Seek Community. Finding and building community is an important coping tool – but maybe not the way you imagine. While socialization is an important part of being able to connect over shared experiences, community is also about collective action. Pitt et al. (2024) explain that you can’t have individualized solutions for collective problems and that you can’t pathologize a normal emotional response. Much of the mental health advice I see parroted in articles and social media, talks about regulating emotions and focusing on self-care. Images of yoga asanas, green food, and journals tend to accompany this advice. But is this fair? Susanna Barkataki in her Instagram reels talks about the yogic principle of Ahisma and how collective social action is part of yoga practice. When we say to find your community, it is because there is power in assembly and shared experiences. Finding ways to ‘cope’ on an individual level really asks us to centre our own experiences in a time when decentering is important.

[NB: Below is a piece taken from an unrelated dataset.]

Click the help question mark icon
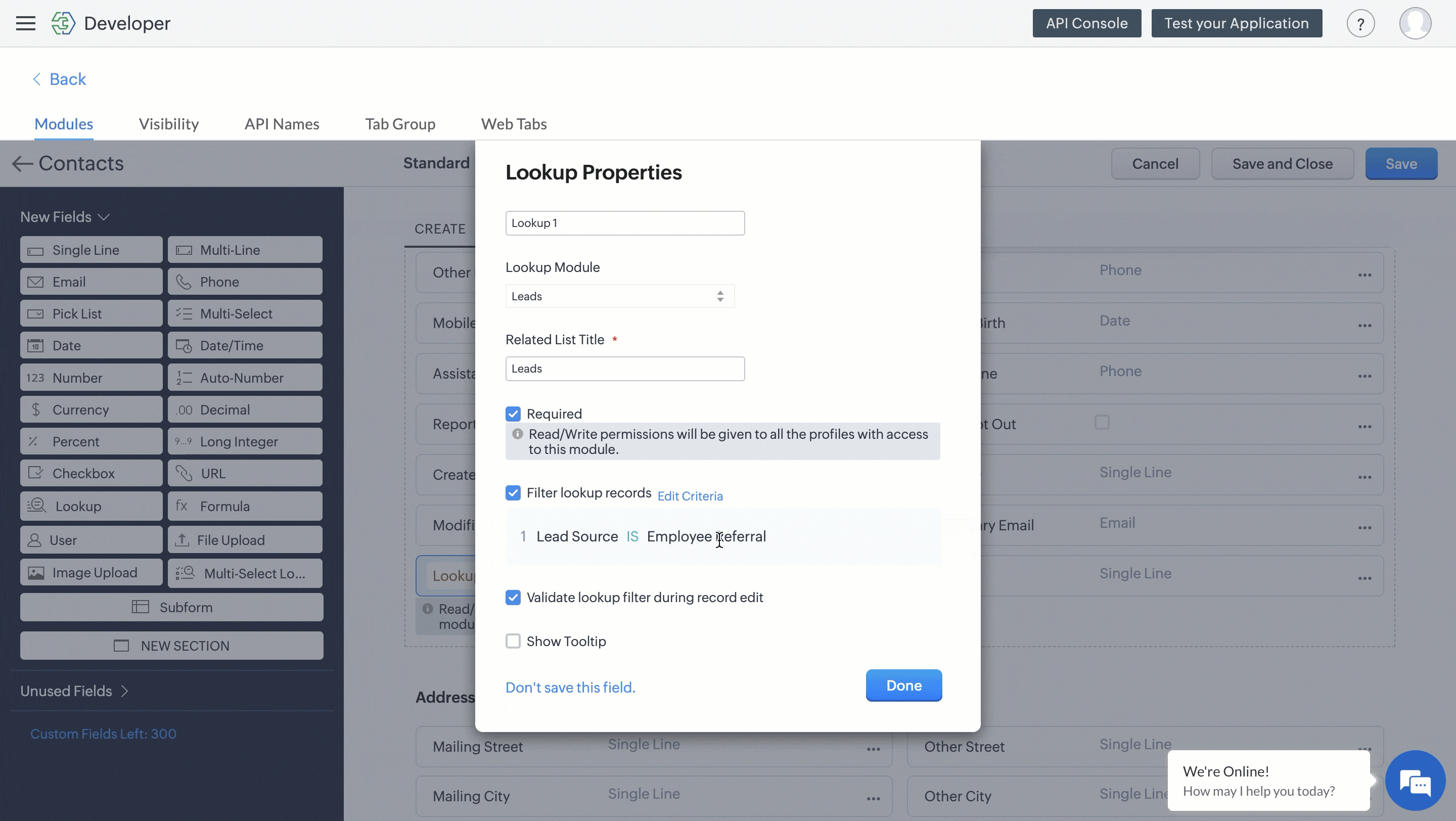Viewport: 1456px width, 821px height. (1360, 24)
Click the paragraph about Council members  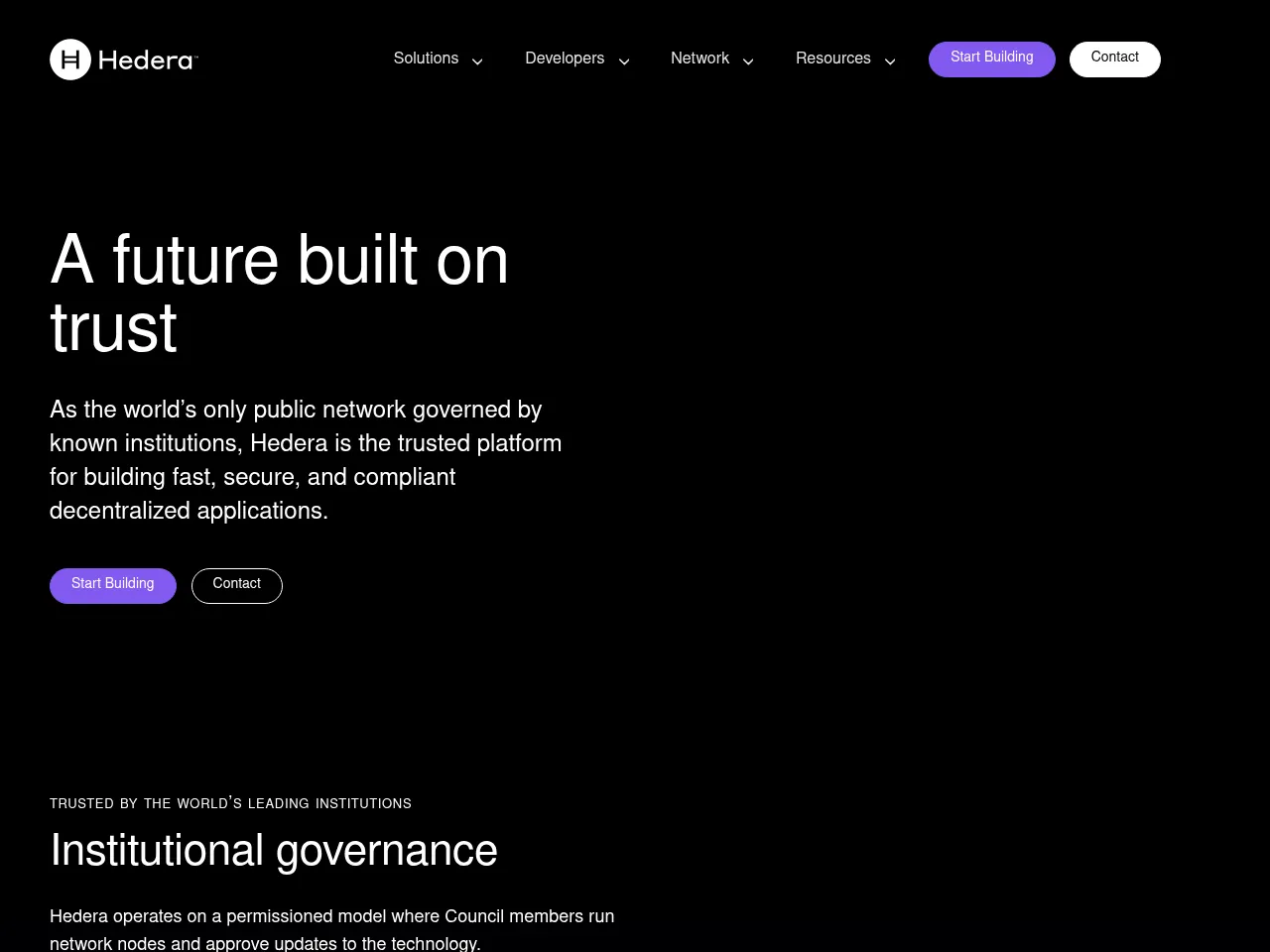pyautogui.click(x=331, y=929)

Yes – it will also help us cope, but coping isn’t always the point.

So, with all the nuance needed in mental health support, why do media articles and segments keep popping up with promises and how-to guides that ask us to centre ourselves and “cope” out of our feelings? Sociologists can chime in on the socio-political implications of a system that pathologizes and treats this as an individualistic maladaptive problem to be solved rather than a collective one requiring systemic change. 

The therapist in me likes to look empathetically at the producers of media as citizens who are themselves stressed and fearful and angry who likely also want a way to understand and make sense of their emotional experiences. Something I like to remember is a quote by Michael Moore where he says that political activism is tiring, and you do need to take breaks from time to time. The trick is that not everyone takes a break at the same time. He used the image of a choir and said that in a choir everyone learns to take a breath at a different time so that the audience can’t tell there is a break in the song. Activism can be the same. If you are exhausted, it’s okay to rest– someone else will take the shift. But it’s also our duty and responsibility to get back up when we are ready. I encourage you to think about where you are? Do you need to rest right now? Or are you ready to get back up?